There are over seven billion people who live on Earth, and yet every single one is unique. Even identical twins have been found to have differences in their genetic makeup. Our DNA distinguishes us from one another, but also links us together – humans share 99.9% of the same genetic makeup. However, the remaining 0.1% of variation among humans contains a vast amount of information that determines everything from our heritage, to our susceptibility to some diseases. But what about the foods we eat? Or the way we live our lives, from our work schedules to our sleep patterns? Does our DNA have the ability to predict which foods, exercise, and even which supplements are right for us?
Science Says Yes.
What is Gene Definition?
DNA is within every one of our trillions of cells and acts as the blueprint for each one. But how? How does this molecule determine which traits we develop? The answer lies in proteins. There are millions of proteins in your body that signal which hormones to release and when, and these proteins also play a key role in metabolism. It is the unique code of our DNA that tells our bodies which proteins to make. It’s no surprise, then, that our DNA can tell us vital information about our diet, exercise, and vitamin needs.
Some Basic Genetic Terminology
A cell is the basic building block of living things. An adult human body is estimated to contain between 10 and 100 trillion cells.
A chromosome is an organized package of DNA found in each cell. Different organisms have different numbers of chromosomes. Humans have 23 pairs of chromosomes (22 pairs of numbered chromosomes, called autosomes, and one pair of sex chromosomes, X and Y). Each parent contributes one chromosome to each pair, so each offspring gets half of their chromosomes from their mother and half from their father.
A gene is the basic physical unit of inheritance. Genes are passed from parents to offspring and contain the information needed to specify traits. Genes are arranged, one after another, on structures called chromosomes. A chromosome contains a single, long DNA molecule, only a portion of which corresponds to a single gene. Humans have approximately 20,000 genes arranged on their chromosomes.
A nucleotide is the basic building block of nucleic acids. DNA is made of long chains of nucleotides. A nucleotide consists of a sugar molecule attached to a phosphate group and a base. The bases used in DNA are adenine (A), cytosine (C), guanine (G), and thymine (T).
Single nucleotide polymorphisms (SNPs) are a type of genetic mutation involving variation of a single base pair. Scientists are continually studying how single nucleotide polymorphisms, or SNPs (pronounced snips), in the human genome correlate with disease, drug response, and other phenotypes.
An allele is one of two or more versions of a gene. An individual inherits two alleles for each gene, one from each parent. If the two alleles are the same, the individual is homozygous for that gene. If the alleles are different, the individual is said to be heterozygous.
A combination of alleles a specific person has at specific genetic locations that can determine different traits.
The set of observable characterists that an individual has. This results from the interaction of your genotype and the environment.
How Do You Know What My Genes Say?
All genes are written in the same basic language, and are made up of parts called nucleotides, abbreviated A,T,C, and G. Your “genotype” is your unique code of letters.
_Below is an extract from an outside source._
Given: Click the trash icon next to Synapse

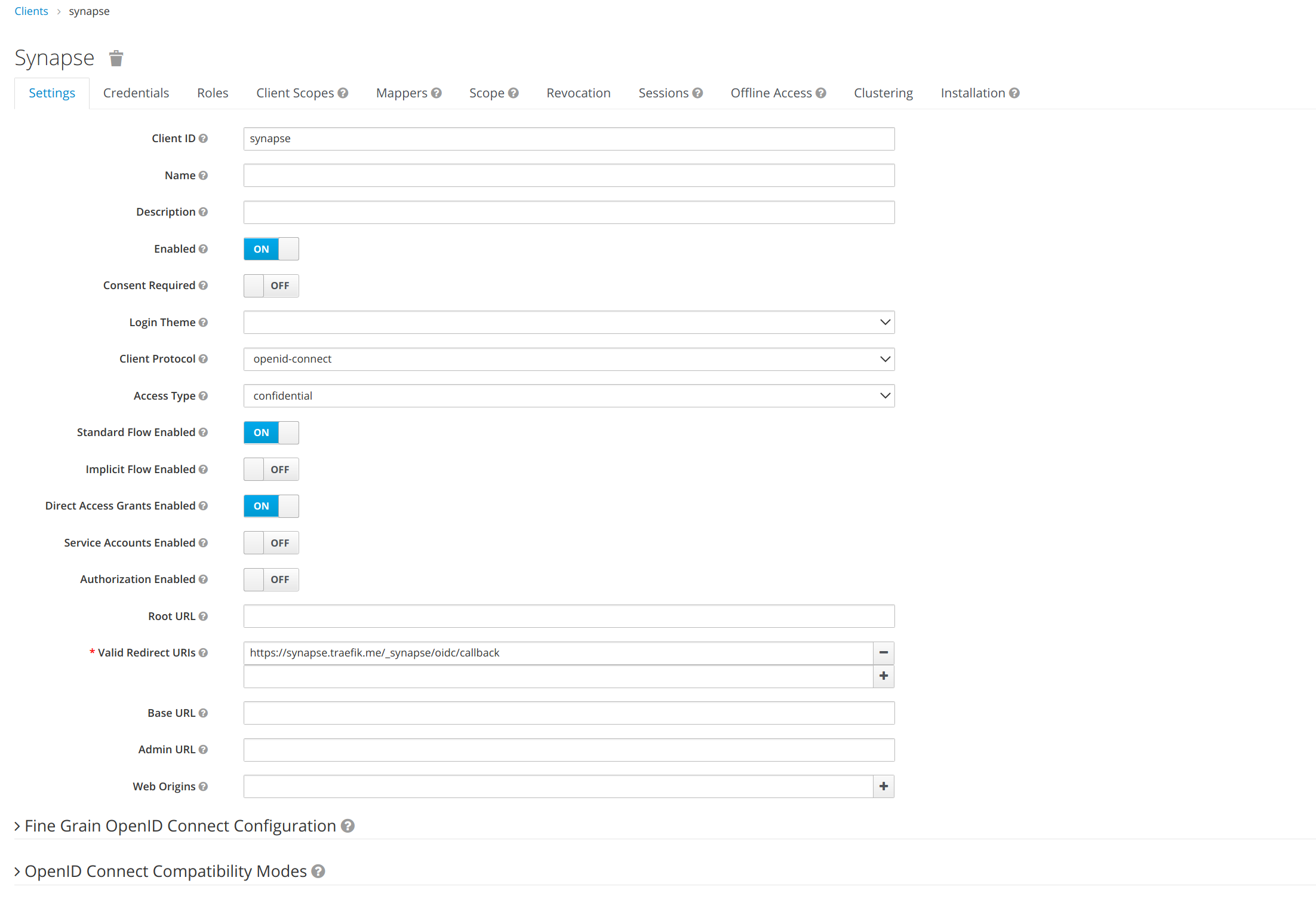Looking at the screenshot, I should 116,59.
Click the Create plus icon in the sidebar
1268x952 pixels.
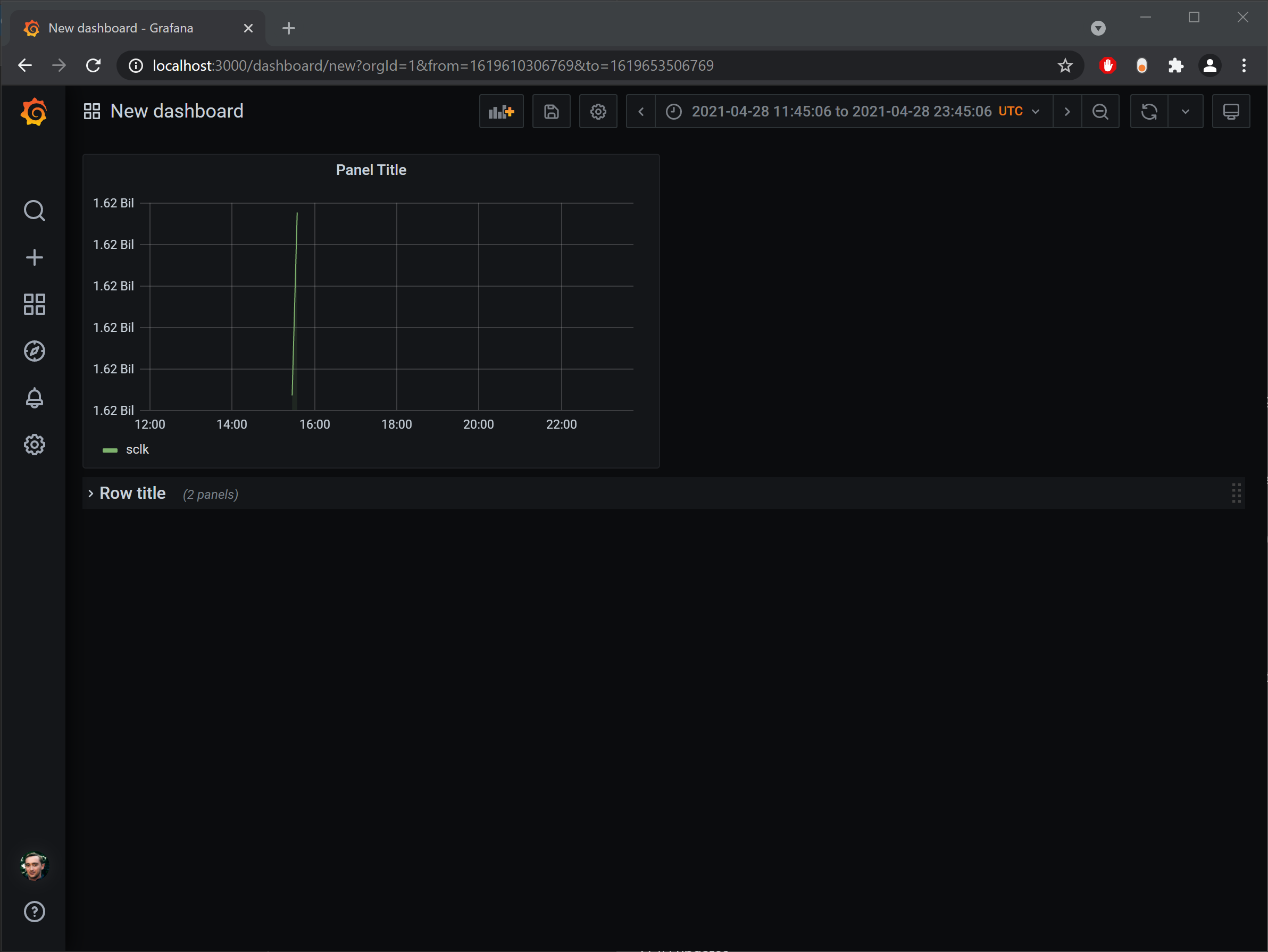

Each strand of DNA is millions of letters long, and it is in these letters that our differences, called variants, can be found. Vitagene examines these differences by looking at a certain type of variant called a SNP (single nucleotide polymorphism). A SNP occurs when a single one of these nucleotide letters (A, T, C, G) gets substituted for another. There are millions of known SNPs, and hundreds of thousands of genetic studies exploring the implication of each one.
You Are The Sum of All Your Parts
Your DNA is the blueprint for your life, and plays a key role in determining who you become. It can tell you about your risk levels of developing different health issues, including nutrient deficiences. What your DNA says is not final however, and research shows there are things you can do to counter your genetic predispositions. You are the sum of all your parts, including your diet, exercise, sleep, and the medications you take. Maybe your DNA says you have an increased risk for high cholesterol, but your DNA can also tell you how you process different foods and how you respond to various exercises that can help limit your risk. Vitagene analyzes your DNA alongside your lifestyle factors to help you understand your DNA and what it says about your health, but also to provide you with things you can do to change your future.